An hour or 2 later we paid, left and went home with my prescriptions in hand, to worry ourselves through the night. The next morning I got my drugs, took the ones that would let me drink (I'm not one to restrict my diet when I don't have a good factual reason to), and went through my day, persistently calling every couple hours to get my test results as they came in.

2 days later, after all tests were run, I'm dizzy, lethargic, hungry, and living in a steady state akin to an out-of-body experience. And I still have the shits.

Still, nobody could give me a good reason to start taking the drugs I couldn't drink on, so I put those in the cabinet and kept up with the antibiotics. After 2 more days of drooling over my keyboard at work, too stoned to even drive myself home, I called my regular doc who told me to keep up with the drugs until they were all gone. And to take the other ones. The shits continued.

Fuck that.

I went home, put the drugs away, and got drunk.

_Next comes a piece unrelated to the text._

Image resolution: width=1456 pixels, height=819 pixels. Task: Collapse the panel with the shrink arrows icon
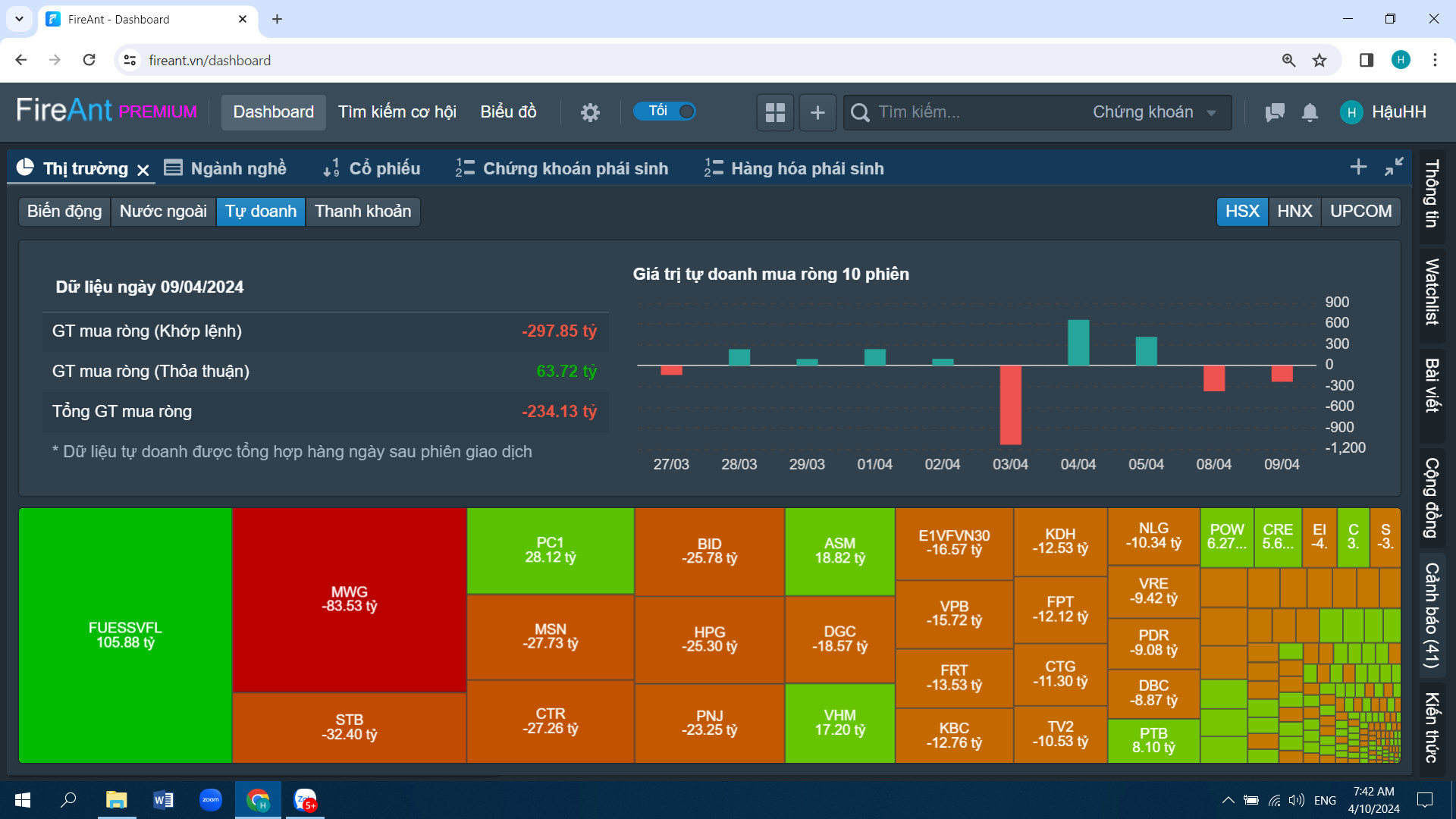(x=1394, y=167)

After 2 days of being drug free the dizzyness went away and the shits stopped. The fog had lifted so I looked up side effects of the drugs I was taking. "May cause drowsiness." No shit.

Lo and behold, after a little Google time (like, 3 seconds) the same drug may cause the shits.

So let me get this straight: we have an industry of health care professionals, recommending a drug whose side effects worsen the pain of people who are already bleeding out their ass. Then when the patient complains the drugs are making it worse, you tell them to shut the fuck up, dose up, and call if there's any change.

What the fuck is wrong with you?

I pay my insurance out of pocket, plus a deductible and co-pay, for all these people to develop and run tests, develop and sell drugs, scare the shit out of my wife and I, all while an industry spends billions of dollars on research and education. And not only can you tell me NOTHING about what's eating away at my insides, but at the end of the day I would have been better off, both financially and health-wise, had I stayed at home that night and quietly bled out of my ass.

What scares me the most: What the fuck do you inefficient geeks do when someone is really sick?